Когда Тима пришел домой, у двери его встретил Яша. Он сказал, вздрагивая плечами, словно сильно озяб:
— Зинка на вилы в сарае напоролась животом. Вот тебя ждем. Давай лекарство.
Зина лежала на сундуке, закутанная полотенцами, на которых влажно проступили темные пятна крови, и в забытьи шептала:
— Мене мухи лицо лижут. Дышать не дают, гони мух, Яков.
Но никаких мух на лице у нее не было. Какие же мухи зимой?
Руки Тимы дрожали, и он не мог удержать склянку с йодом. Когда Яша обнажил тощий живот девочки, покрытый липкой кровью, Тима сполз на пол и прошептал:
— Я не могу.
— Давай, баба, гляди, сколько пролил. А он денег, йод, стоит.

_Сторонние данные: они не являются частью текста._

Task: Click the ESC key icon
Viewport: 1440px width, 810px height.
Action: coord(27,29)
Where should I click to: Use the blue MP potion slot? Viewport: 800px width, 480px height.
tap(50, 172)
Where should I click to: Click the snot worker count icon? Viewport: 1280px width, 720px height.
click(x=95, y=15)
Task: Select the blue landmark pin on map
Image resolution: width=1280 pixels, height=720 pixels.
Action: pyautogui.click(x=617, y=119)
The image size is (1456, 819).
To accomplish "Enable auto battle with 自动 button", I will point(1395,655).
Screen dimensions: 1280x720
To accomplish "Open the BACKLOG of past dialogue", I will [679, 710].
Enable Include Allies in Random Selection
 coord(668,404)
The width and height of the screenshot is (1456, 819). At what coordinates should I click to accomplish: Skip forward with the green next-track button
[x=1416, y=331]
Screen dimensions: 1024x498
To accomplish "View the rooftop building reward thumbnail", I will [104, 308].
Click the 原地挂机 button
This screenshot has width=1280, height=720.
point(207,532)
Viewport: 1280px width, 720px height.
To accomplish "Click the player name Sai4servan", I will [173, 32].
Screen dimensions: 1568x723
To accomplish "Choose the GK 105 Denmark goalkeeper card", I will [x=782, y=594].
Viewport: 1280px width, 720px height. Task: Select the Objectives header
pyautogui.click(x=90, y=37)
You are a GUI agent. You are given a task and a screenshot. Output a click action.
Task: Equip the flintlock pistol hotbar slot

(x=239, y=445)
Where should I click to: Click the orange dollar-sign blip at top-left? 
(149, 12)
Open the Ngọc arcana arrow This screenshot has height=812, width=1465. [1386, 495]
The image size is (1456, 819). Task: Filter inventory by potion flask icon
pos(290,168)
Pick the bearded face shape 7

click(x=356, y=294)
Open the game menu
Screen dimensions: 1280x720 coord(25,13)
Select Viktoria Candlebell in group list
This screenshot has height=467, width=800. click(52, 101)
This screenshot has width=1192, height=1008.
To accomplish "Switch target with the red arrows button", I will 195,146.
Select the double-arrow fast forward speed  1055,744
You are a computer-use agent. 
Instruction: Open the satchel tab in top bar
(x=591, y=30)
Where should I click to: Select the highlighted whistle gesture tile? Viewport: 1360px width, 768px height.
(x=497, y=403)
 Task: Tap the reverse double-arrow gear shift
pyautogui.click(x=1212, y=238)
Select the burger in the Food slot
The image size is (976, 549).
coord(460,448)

Яков разорвал жесткую бумагу на пакетах, наложил вату на живот, спросил сурово:
— Может, чем еще помазать?
— Посыпь йодоформом.
— Это чего?
— Желтый порошок в банке.
Бинтуя Зинку, Яша спрашивал:
— А еще один бинтик истратить можно? Отец твой не заругает?
— Нужно ее в больницу везти,— сказал Тима.— Я пойду извозчика искать.